Records from a data collection
>> START

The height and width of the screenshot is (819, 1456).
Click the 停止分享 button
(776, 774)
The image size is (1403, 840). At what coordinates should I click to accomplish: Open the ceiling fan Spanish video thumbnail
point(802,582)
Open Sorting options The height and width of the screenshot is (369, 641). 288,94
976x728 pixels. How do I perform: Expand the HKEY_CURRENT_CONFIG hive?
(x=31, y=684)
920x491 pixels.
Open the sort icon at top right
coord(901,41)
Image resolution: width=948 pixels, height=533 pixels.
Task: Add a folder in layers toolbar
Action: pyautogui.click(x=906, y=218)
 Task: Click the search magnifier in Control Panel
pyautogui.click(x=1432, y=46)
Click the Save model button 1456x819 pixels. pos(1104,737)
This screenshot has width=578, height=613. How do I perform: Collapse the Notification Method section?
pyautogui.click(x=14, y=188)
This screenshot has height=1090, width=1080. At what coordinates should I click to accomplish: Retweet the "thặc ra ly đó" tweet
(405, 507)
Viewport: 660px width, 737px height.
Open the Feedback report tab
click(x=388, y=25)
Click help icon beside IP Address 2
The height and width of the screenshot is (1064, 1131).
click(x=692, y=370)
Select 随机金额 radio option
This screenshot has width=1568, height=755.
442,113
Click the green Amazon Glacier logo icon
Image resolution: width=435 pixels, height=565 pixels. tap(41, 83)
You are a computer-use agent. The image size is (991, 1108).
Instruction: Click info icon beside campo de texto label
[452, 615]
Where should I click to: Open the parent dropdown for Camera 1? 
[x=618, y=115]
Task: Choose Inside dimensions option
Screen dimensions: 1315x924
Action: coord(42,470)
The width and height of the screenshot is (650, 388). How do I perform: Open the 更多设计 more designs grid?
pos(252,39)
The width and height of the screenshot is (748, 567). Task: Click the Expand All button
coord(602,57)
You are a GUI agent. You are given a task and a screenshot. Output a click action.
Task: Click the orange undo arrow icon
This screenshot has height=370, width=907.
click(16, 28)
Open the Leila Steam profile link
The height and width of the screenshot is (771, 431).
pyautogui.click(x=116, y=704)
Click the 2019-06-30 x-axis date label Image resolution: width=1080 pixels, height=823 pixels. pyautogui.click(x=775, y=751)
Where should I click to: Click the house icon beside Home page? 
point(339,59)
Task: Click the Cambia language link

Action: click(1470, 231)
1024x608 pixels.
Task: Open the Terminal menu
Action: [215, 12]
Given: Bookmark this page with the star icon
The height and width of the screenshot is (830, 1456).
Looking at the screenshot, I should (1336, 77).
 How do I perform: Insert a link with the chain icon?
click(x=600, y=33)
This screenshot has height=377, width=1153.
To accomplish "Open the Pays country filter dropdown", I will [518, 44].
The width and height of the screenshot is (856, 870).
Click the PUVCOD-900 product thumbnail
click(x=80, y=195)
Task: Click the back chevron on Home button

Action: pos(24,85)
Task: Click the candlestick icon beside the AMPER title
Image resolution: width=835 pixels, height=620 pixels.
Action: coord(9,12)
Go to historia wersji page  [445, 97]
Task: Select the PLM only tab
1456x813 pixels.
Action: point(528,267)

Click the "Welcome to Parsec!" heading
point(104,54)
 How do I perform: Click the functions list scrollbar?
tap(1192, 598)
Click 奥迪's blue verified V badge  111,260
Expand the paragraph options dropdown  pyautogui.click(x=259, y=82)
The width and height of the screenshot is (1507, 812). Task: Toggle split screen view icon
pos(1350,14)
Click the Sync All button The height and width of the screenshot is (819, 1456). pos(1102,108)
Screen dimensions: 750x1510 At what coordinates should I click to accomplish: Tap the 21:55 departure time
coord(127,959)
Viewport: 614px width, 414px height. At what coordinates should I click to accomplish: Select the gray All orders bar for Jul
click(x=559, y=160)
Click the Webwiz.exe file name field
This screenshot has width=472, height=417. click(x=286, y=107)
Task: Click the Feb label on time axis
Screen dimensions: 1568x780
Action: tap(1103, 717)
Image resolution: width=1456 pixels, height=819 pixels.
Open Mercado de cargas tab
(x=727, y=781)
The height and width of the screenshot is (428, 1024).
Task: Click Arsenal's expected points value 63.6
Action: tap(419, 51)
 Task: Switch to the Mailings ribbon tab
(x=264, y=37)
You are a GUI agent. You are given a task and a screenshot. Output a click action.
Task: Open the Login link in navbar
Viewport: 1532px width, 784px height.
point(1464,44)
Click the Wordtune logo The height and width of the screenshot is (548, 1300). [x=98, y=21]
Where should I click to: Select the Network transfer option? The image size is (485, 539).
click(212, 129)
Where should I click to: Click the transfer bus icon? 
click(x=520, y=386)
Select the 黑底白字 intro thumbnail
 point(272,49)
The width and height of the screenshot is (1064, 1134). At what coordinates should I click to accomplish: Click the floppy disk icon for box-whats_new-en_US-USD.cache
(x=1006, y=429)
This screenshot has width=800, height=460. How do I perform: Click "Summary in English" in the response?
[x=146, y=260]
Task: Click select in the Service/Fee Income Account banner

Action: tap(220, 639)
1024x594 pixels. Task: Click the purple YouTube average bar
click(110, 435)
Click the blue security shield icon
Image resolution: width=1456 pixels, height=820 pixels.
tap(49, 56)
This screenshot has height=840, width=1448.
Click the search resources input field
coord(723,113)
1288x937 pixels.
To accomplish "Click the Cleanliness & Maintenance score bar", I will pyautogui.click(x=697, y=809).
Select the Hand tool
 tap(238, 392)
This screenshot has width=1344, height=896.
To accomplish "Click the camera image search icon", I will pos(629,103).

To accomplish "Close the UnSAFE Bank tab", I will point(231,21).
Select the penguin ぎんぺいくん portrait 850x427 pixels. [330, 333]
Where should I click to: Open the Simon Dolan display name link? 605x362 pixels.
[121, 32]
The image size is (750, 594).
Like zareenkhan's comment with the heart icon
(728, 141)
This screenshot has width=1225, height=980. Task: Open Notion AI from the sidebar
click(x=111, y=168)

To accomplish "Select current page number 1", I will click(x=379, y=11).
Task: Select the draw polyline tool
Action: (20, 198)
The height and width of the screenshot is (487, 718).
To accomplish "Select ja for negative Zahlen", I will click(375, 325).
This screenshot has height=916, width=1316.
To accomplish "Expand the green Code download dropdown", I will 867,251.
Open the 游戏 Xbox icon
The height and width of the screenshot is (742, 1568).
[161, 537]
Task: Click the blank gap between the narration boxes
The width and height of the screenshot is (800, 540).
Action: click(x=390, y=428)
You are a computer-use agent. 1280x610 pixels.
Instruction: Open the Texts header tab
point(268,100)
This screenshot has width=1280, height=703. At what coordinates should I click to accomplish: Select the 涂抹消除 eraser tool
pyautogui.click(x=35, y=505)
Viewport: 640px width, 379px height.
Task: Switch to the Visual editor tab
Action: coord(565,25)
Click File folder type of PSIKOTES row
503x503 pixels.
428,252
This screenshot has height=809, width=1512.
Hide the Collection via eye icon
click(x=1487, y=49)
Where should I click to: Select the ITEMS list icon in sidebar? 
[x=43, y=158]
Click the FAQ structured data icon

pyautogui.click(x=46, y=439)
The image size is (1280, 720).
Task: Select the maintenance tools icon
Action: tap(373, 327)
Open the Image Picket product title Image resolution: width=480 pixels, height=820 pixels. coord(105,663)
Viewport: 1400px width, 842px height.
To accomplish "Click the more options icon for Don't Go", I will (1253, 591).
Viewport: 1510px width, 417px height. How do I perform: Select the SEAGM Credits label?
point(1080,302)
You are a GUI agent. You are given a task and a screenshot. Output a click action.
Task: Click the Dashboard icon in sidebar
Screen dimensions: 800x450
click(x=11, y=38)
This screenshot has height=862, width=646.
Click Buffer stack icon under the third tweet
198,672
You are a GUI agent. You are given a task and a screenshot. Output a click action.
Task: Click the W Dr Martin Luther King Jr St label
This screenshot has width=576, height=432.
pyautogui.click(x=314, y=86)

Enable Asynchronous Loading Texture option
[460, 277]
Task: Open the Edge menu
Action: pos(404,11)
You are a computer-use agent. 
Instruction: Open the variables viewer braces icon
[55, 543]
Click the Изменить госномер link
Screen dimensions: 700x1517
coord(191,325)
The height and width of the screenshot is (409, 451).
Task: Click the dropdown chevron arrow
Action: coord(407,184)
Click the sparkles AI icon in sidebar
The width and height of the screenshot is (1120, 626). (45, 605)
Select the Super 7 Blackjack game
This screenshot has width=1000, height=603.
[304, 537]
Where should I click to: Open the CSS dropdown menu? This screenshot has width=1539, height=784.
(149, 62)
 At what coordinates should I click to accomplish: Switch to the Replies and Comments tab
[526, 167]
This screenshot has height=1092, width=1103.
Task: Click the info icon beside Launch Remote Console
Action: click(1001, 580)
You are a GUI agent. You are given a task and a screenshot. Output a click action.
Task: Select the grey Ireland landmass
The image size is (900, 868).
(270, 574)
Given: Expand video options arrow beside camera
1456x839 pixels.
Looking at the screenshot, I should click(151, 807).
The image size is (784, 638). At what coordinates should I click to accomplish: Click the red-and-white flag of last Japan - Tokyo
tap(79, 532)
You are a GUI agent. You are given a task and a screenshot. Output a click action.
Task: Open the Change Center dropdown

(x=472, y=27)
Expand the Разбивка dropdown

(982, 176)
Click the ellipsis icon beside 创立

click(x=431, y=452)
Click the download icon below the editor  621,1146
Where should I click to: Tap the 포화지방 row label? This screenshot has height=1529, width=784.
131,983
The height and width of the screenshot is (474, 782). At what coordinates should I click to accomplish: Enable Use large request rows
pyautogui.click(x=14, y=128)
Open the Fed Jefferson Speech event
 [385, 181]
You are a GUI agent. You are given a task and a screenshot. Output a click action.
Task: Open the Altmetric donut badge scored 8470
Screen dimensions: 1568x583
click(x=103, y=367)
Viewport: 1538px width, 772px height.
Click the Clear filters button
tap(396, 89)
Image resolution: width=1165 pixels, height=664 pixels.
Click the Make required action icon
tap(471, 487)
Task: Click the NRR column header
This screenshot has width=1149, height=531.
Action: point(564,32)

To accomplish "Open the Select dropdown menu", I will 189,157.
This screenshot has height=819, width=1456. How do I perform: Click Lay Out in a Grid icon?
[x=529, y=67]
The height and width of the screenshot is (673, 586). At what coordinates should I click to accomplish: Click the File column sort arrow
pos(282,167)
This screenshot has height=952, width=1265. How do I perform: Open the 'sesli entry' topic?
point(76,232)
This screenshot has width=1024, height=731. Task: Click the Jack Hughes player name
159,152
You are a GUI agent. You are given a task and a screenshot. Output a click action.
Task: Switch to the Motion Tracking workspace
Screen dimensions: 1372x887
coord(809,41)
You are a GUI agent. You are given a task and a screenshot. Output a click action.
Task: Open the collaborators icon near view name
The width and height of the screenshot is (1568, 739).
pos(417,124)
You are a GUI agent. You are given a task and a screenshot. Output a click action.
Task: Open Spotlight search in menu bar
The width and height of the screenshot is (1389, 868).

>> END

§ EXERCISE OBJECTIVE
Collect every line from the records above that contains the word "blue", and copy each one in full. Case counts.

§ FINISHED EXERCISE
Click 奥迪's blue verified V badge  111,260
Click the blue security shield icon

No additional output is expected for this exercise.